The artists that Verde curated at The Kitchen included: OM2 - Nocturnal Architecture; Cook County Theater Department; Shelly Mars; Fiona Templeton; David Hykes; Jackson Mac Low and Anne Tardos; Brendan de Vallance; Mike Ballou; Alexander Viscio; Jens Brand; Alexandre Perigot; Daria Fain; Terrence Mintern; Cabaret of Cruelty; Ham and Egg; and Geoff Selinger.

Verde left The Kitchen to accept a two-year residency in Paris through the American Center in Paris's artist residency program at the Cité internationale des arts.

===Antenna TV===
In the early 1990s, Verde co-directed and produced an artist's television show called Antenna TV, with Anney Bonney. Twelve episodes were produced for public access TV. The show debuted at the club The Cooler, on West 14th Street. The artists on Antenna TV included: Mike Ballou, Fred Tomaselli; Sylvie Degiez and Wayne Lopes, Taylor Mead; Wright Thomas; Michael McClard; Peter McClard; Ruth Kahn; and Al Arthur. The Bomb magazine website has a video excerpt from Antenna TV, featuring a reading by the poet, David Rattray, who died in 1993. In the excerpt Rattray reads his poem "Mr. Peacock".

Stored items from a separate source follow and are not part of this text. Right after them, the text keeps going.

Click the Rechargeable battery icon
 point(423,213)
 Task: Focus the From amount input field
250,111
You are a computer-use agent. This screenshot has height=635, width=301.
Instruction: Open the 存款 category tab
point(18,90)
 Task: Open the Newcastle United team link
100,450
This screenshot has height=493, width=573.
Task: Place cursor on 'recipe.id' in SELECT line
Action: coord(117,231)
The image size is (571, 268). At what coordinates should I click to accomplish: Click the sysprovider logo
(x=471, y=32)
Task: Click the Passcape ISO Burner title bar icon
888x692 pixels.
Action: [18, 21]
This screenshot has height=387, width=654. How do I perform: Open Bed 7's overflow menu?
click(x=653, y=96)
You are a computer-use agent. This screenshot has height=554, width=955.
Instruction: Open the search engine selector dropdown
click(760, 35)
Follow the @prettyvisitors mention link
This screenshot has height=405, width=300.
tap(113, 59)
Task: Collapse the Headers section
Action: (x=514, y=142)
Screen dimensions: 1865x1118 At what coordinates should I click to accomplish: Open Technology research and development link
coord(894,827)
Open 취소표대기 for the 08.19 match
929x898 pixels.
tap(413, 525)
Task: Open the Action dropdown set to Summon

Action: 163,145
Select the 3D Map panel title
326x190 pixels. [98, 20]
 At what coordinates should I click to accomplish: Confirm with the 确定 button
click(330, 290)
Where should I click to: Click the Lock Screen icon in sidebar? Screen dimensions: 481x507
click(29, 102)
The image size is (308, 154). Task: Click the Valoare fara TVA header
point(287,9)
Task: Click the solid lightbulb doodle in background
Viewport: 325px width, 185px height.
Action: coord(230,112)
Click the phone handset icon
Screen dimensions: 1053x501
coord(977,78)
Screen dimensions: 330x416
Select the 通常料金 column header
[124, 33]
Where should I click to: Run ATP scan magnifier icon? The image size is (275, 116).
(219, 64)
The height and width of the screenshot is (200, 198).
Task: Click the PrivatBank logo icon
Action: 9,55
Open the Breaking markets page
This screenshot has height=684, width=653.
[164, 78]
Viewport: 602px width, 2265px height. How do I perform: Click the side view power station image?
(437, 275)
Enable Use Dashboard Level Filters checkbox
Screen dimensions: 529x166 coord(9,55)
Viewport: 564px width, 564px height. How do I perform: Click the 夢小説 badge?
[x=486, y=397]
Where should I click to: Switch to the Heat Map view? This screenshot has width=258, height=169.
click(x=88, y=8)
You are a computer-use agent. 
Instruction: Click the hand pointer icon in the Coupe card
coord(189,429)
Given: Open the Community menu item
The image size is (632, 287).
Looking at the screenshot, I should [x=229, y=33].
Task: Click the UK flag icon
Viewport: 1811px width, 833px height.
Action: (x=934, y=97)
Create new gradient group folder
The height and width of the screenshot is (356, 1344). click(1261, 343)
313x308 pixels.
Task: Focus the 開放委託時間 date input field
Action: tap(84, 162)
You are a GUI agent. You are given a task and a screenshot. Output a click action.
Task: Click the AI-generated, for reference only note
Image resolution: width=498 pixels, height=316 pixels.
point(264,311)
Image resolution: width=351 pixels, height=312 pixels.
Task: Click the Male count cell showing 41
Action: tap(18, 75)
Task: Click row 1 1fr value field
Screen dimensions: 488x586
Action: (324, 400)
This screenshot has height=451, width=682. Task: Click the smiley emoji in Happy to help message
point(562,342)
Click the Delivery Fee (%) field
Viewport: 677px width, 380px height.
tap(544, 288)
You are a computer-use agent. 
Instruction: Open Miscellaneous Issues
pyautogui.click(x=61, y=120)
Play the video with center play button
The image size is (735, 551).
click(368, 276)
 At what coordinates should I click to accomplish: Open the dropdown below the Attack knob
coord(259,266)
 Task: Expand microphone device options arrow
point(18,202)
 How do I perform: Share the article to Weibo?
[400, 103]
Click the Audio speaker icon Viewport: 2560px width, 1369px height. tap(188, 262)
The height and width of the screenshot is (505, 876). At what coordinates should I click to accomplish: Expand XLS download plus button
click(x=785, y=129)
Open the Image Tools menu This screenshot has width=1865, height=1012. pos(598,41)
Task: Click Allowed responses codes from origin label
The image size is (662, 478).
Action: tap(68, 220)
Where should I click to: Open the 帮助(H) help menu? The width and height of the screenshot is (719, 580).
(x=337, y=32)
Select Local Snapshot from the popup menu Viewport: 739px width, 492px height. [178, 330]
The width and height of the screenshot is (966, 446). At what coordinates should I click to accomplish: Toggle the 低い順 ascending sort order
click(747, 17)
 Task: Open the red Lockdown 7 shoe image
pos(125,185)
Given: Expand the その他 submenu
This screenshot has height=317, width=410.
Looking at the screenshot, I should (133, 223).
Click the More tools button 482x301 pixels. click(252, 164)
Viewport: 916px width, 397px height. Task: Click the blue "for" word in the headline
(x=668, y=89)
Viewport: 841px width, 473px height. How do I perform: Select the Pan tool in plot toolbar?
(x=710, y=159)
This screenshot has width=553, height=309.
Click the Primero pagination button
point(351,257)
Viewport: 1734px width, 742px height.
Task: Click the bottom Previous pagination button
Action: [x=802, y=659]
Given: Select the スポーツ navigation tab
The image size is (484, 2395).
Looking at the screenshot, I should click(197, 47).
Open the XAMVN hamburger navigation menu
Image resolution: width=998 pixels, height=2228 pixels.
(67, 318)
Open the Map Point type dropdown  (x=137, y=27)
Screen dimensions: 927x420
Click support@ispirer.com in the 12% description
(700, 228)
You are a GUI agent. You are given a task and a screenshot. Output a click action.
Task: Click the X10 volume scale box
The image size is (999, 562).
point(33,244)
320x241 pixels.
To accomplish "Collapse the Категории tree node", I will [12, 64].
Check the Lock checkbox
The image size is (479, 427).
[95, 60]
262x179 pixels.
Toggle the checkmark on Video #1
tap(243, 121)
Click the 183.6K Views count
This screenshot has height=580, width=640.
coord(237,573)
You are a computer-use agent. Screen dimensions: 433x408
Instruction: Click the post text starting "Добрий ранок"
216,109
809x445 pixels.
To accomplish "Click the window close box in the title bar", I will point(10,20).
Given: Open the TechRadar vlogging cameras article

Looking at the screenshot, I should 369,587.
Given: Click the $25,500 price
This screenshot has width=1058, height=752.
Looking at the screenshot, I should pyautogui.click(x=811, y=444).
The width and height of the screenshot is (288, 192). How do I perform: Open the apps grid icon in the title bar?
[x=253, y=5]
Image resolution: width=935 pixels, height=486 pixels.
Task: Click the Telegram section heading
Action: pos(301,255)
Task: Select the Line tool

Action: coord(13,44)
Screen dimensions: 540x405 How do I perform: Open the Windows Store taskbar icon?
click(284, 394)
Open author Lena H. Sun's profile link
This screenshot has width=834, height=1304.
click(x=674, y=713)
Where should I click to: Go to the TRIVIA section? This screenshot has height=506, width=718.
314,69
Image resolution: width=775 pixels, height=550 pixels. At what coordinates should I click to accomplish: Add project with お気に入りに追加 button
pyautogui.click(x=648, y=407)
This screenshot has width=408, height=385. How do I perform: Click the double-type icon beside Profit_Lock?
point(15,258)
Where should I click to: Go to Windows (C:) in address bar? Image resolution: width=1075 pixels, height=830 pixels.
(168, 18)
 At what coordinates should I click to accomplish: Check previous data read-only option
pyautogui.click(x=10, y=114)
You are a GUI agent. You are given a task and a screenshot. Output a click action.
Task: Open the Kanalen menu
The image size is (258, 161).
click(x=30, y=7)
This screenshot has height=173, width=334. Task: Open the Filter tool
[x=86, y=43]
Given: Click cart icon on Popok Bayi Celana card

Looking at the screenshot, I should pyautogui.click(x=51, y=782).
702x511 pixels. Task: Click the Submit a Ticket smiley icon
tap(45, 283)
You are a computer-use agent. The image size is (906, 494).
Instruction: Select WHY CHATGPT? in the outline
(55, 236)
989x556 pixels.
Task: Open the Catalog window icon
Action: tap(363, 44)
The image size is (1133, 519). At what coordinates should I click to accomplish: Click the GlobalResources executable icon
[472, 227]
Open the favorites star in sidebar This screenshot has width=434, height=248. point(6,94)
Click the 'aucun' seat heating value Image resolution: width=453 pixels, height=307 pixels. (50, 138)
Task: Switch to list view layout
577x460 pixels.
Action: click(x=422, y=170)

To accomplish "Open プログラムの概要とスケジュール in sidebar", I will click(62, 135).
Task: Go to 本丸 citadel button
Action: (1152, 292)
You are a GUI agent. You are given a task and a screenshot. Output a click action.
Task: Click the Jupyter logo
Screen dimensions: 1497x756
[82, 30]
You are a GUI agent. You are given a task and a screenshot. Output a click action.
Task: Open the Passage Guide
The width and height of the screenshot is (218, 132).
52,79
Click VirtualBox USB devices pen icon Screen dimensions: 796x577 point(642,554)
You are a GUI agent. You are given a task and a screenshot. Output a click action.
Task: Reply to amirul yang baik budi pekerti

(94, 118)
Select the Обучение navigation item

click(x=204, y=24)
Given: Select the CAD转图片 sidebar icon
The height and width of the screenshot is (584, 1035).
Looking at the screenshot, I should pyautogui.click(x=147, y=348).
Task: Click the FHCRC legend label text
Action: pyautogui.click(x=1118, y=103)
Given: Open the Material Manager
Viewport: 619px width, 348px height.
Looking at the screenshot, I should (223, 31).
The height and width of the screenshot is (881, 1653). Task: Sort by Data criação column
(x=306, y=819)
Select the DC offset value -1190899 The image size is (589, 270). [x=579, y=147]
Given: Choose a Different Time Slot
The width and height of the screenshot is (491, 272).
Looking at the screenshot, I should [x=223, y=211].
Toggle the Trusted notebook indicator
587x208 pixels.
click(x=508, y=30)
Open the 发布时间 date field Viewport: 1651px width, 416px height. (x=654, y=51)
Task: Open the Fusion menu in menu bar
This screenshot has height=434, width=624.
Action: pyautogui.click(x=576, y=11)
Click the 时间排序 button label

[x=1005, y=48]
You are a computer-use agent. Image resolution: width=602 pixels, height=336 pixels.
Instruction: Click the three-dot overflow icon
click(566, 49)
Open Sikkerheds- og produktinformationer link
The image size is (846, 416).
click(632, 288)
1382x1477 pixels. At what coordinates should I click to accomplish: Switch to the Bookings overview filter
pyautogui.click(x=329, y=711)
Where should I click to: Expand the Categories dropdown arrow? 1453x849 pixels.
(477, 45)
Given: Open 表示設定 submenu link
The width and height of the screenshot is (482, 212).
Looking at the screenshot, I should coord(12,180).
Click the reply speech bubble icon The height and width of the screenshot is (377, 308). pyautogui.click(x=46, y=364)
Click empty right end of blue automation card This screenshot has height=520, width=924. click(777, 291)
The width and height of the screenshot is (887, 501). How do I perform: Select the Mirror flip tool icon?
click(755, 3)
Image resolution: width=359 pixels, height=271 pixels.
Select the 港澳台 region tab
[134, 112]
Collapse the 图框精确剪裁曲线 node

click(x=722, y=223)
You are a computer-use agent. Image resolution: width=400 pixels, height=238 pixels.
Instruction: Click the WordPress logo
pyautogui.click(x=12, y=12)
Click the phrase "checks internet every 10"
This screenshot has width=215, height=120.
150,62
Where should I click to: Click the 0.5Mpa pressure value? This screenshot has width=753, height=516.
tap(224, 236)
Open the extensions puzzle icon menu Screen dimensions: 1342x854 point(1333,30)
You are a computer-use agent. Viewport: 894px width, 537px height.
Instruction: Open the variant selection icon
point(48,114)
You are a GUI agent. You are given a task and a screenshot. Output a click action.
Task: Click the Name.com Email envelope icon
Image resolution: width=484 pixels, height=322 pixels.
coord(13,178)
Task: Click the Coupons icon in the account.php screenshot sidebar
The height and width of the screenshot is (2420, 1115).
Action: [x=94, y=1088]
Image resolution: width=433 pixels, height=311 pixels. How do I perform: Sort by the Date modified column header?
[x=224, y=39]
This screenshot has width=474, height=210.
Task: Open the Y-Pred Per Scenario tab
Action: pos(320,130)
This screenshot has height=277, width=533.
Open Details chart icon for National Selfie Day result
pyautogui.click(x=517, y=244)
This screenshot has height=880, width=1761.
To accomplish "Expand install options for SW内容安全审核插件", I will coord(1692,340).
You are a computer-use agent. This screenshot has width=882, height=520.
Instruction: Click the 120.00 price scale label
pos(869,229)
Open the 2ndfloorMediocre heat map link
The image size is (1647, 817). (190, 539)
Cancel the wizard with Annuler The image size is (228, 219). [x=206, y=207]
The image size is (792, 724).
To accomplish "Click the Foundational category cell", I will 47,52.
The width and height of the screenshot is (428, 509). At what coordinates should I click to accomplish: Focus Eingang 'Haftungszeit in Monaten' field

===Strange Positioning Systems===
More recently, Verde spearheaded an online performance site, "Strange Positioning Systems”, which was initiated from a grant from Artspace in New Haven, Connecticut. Strange Positioning Systems has several artists working internationally, and has provided live streams for performance works including Alexander Viscio's "Inside Verbal Seed", with the Museum of Contemporary Art, Zagreb.

==Photography and video==

Verde is also known for her photographic work of other artists and their work, such as Keith Sonnier.

To this end, her photographs have appeared in numerous publications including The New York Times, Le Figaro, and the East Hampton Star.

Her photographs have also appeared in the following books for Sonnier's exhibitions:
- Keith Sonnier, Portals, published by Karma and Keith Sonnier, 2015 (ISBN 978-1-942607-17-5)
- Keith Sonnier, Elliptical Transmissions, published by Tripoli Gallery 2014 (ISBN 978-1-4951-2014-5)
- Keith Sonnier, Elysian Plain + Early Works, published by Pace Gallery 2014 (ISBN 978-1-935410-51-5)

She also made a short biographical film on Keith Sonnier and his work, as well having edited, directed and shot many other short documentary-style videos.

Verde has also done extensive photography for Robert Wilson’s Watermill Center, in Watermill, New York.

==Life history==
Verde's great-grandfather, Samuel Mott, was a scientist and inventor who worked with Thomas Edison. Mott invented and held the patent for the first electric scoreboard, and he also held the patent on the glass insulators that were used on power lines for most of the 20th century. Verde's grandfather, Kenneth Greene, was a billboard painter who had a studio in Times Square; he was also the art director of the Roxy Theatre. Verde's step-grandfather, Robert Washburn, was also an artist; he lived many years in Mexico.

Verde was married to guitarist John McCurry for a number of years. She has a child, Madeleine Hykes, with musician/composer David Hykes.